The vice-president added that he and Trump appreciate Session' work. He gave the attorney general credit for action on gang violence, illegal immigration, and taking on "sanctuary cities" that refuse to cooperate with federal immigration enforcement.
By Wilson Soto | Jul 31, 2017
Vice-President Pence said Wednesday that he stands with President Trump on the subject of Trump's public criticism of Attorney-General Jeff Sessions, but that he and Trump also appreciate Sessions' work at the Justice Department all the same. Speaking on Fox News, Pence added that he thinks Trump deserves praise for being so "candid" with the public.
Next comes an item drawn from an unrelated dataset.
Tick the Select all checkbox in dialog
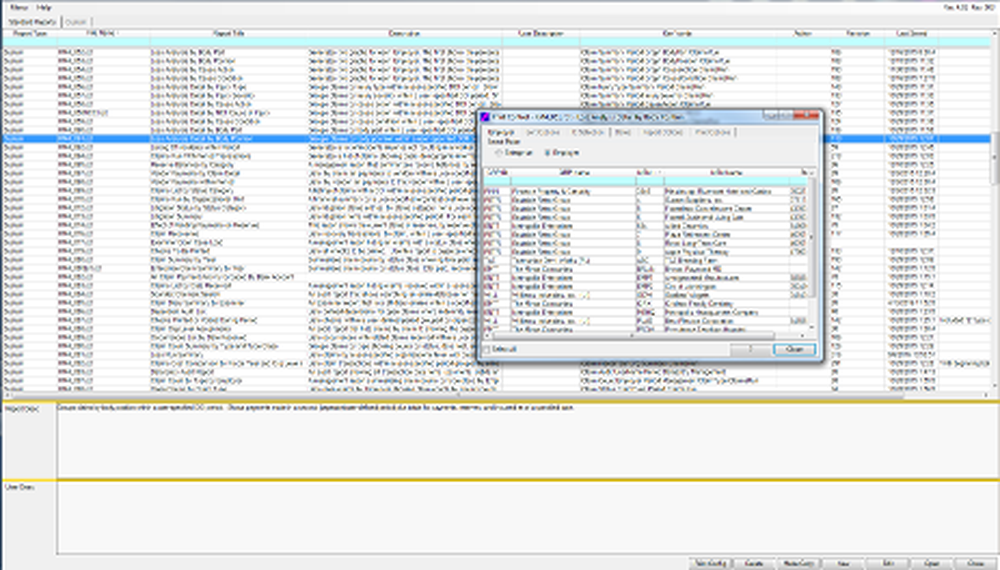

"One of the great things about this president is you always know where you stand with him," Pence said. "He speaks candidly, he speaks openly, he's expressed his disappointment [in Sessions]."

The vice-president added that he and Trump appreciate Session' work. He gave the attorney general credit for action on gang violence, illegal immigration, and taking on "sanctuary cities" that refuse to cooperate with federal immigration enforcement.

On the question of Sessions' future in the White House, however, Pence was ambivalent: "Time will tell."

Pence's conciliatory words on Sessions contrast with White House Communications Director Anthony Scaramucci's take on the subject. Speaking on the Hugh Hewitt Show on Sunday, Scaramucci said it is "probably" true the Trump will fire Sessions in the near future.

Trump's public spat with his attorney general is another Trump behavior--one of many--that has little precedent among previous commanders in chief. Presidents Clinton and George W. Bush both publicly disagreed with their attorneys-general on certain security issues, but neither said aloud that they regretted hiring them or indicated that they would terminate them.

Some of Sessions' former GOP Senate colleagues have taken note and criticized Trump for it in turn. Sen. Richard Shelby (R-Al.) told NBC that the president is being disloyal.

"Sessions is a very loyal man to the president. He stepped in front with him...when no senator did," Shelby said. "I think loyalty ought to be a two-way street."